*WHAT THE TASK REQUIRES*. Only an exact copy belongs in the answer: the line with "The height and width of the screenshot is (246, 349)." and every line after it through the end of the records, pictures left out.

Top of DATASET RECORDS

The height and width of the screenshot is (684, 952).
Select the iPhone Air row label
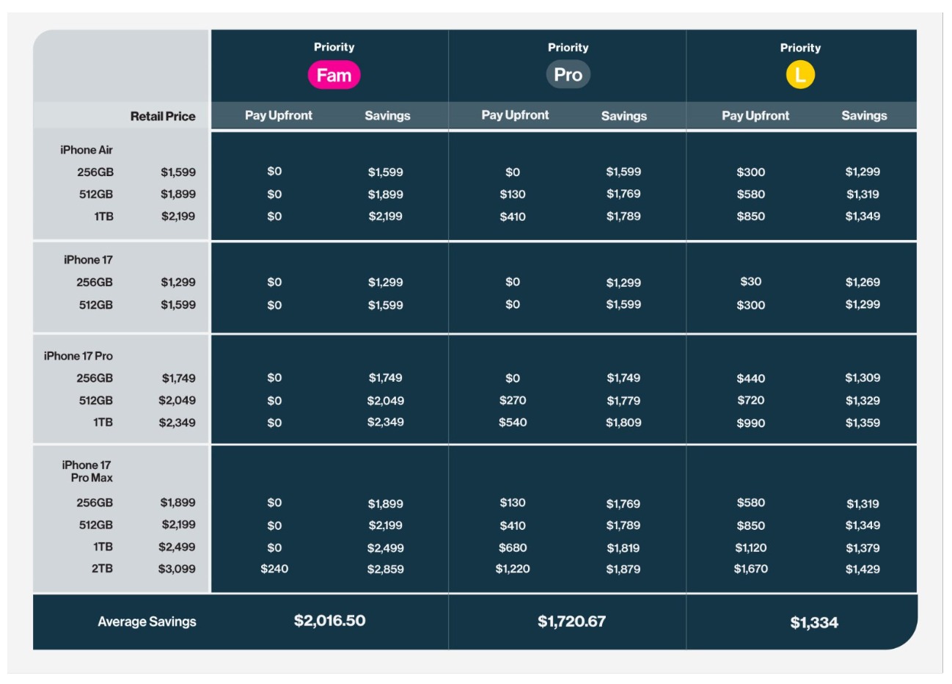pyautogui.click(x=87, y=150)
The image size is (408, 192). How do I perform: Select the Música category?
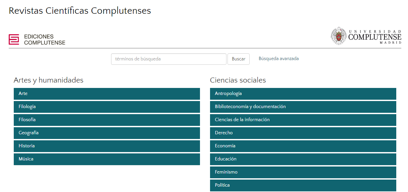click(x=107, y=159)
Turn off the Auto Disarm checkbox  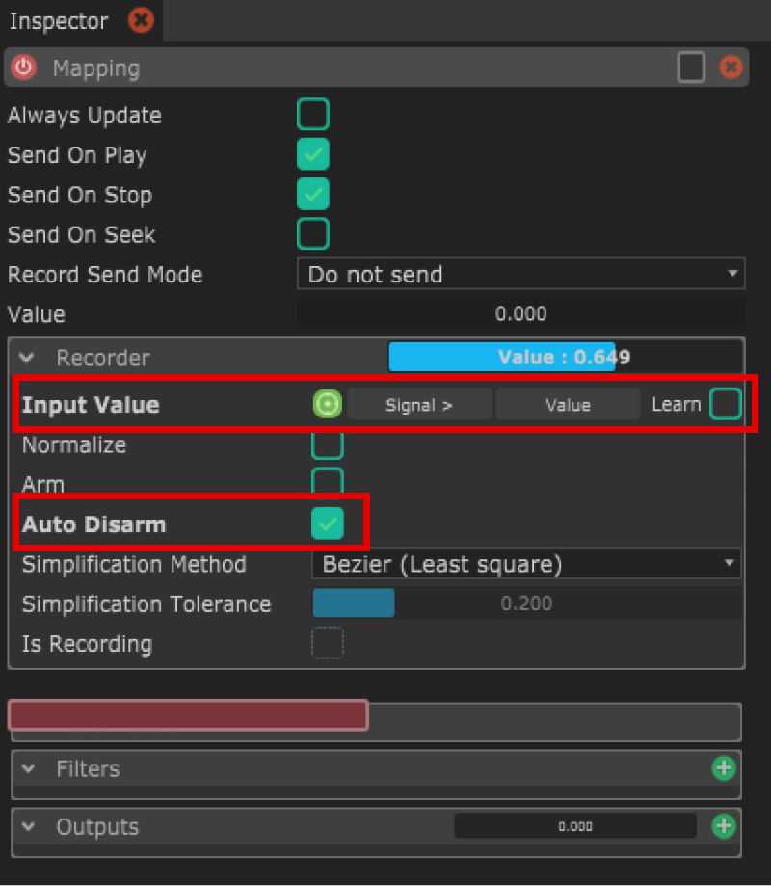click(328, 524)
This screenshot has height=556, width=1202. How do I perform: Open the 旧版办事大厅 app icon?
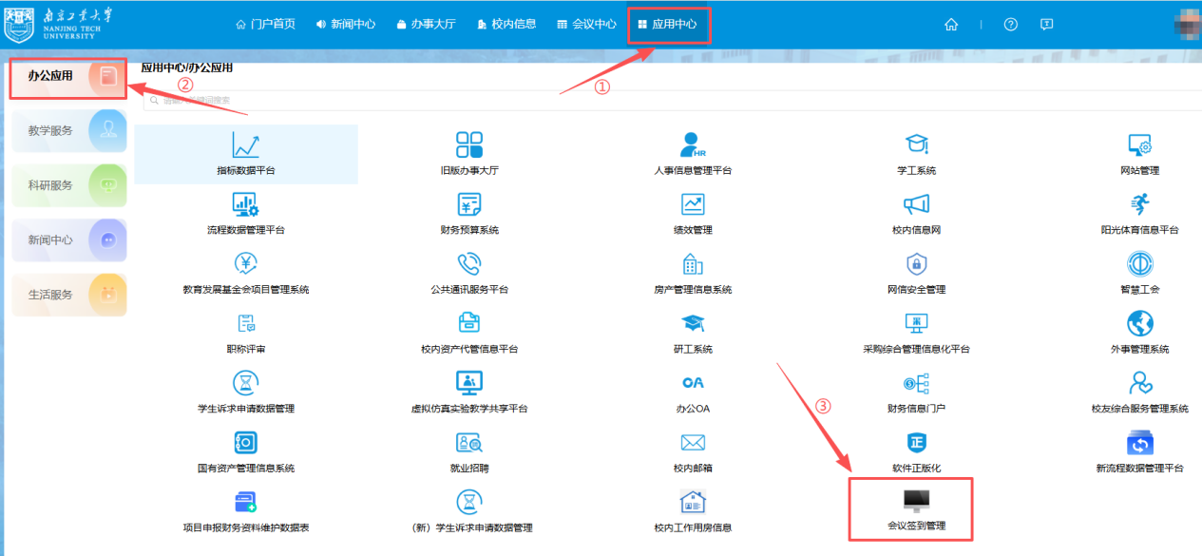point(469,145)
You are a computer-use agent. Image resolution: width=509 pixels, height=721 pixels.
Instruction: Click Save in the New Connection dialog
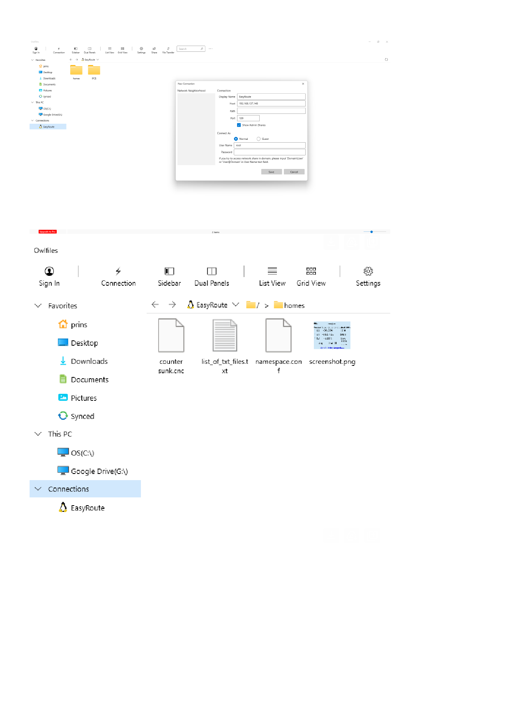[x=271, y=172]
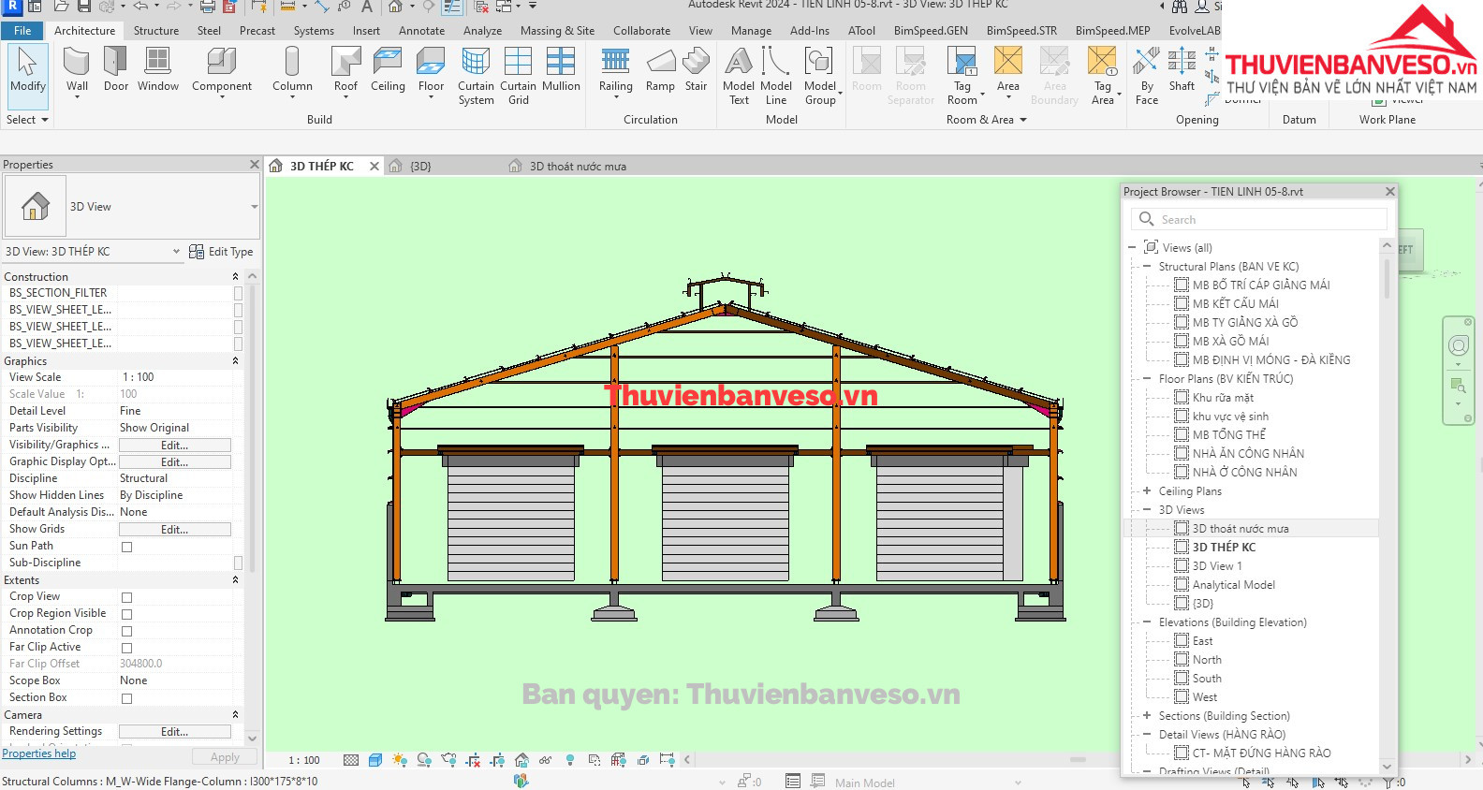Viewport: 1483px width, 790px height.
Task: Check the Section Box option
Action: pyautogui.click(x=127, y=698)
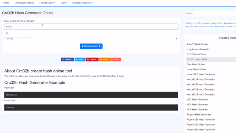Open the More share options button
Screen dimensions: 236x133
pos(116,59)
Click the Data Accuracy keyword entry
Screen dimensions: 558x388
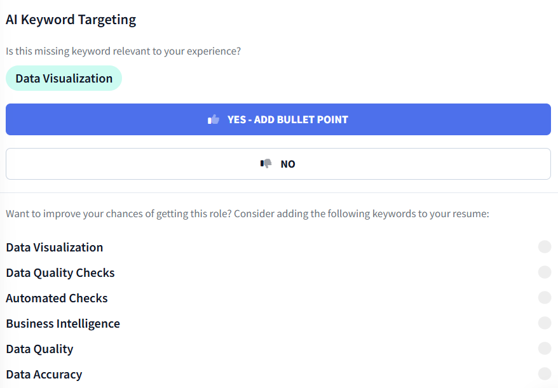point(43,374)
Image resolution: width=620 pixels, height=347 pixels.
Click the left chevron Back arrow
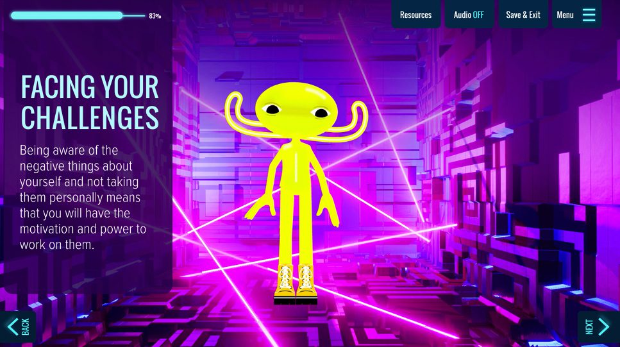pyautogui.click(x=12, y=326)
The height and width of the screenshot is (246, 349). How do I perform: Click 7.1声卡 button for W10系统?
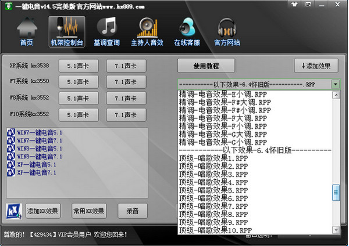point(126,115)
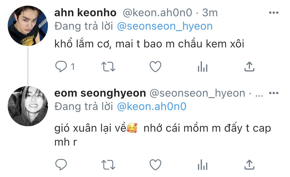This screenshot has height=177, width=290.
Task: Click the @keon.ah0n0 mention link
Action: [152, 106]
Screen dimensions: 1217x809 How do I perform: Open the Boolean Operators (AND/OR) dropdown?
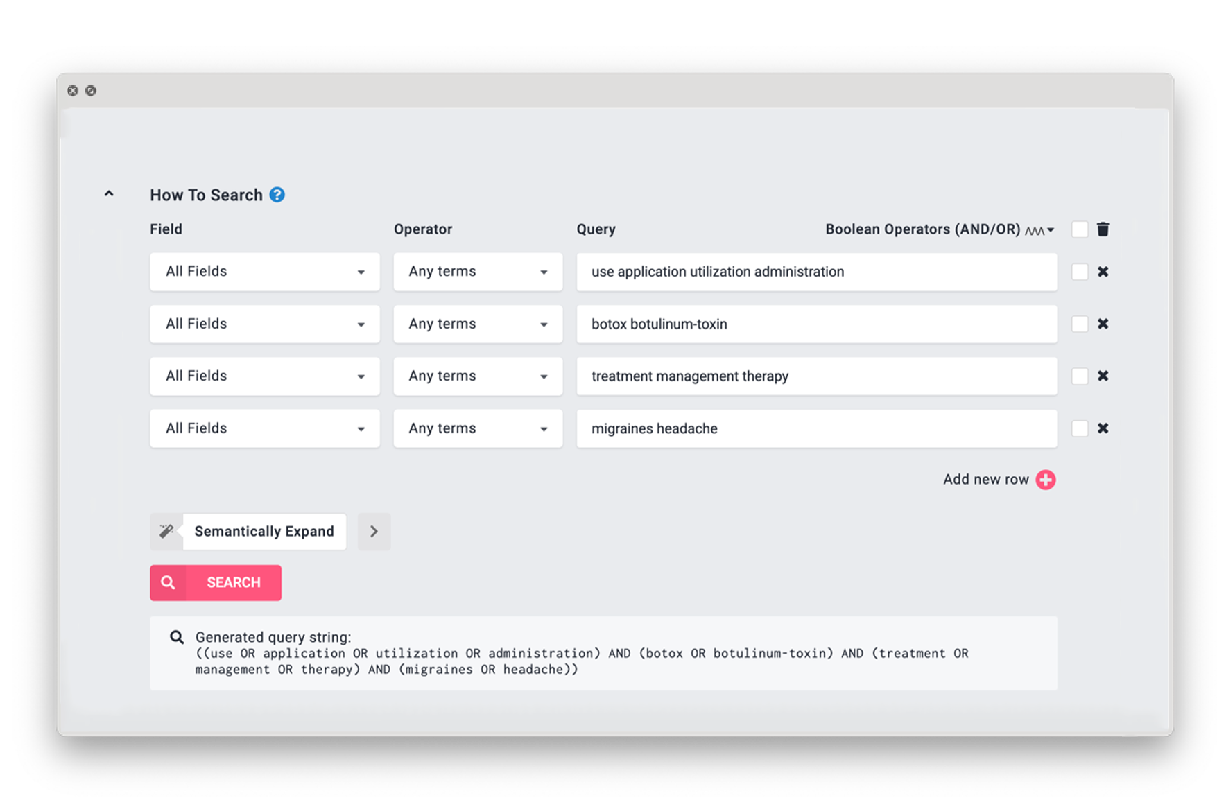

Bottom of DATASET RECORDS

*THE ANSWER*.
The height and width of the screenshot is (246, 349). How do I perform: Click 7.1声卡 button for W10系统?
point(126,115)
This screenshot has height=177, width=290.
Task: Click the @keon.ah0n0 mention link
Action: [152, 106]
Screen dimensions: 1217x809 How do I perform: Open the Boolean Operators (AND/OR) dropdown?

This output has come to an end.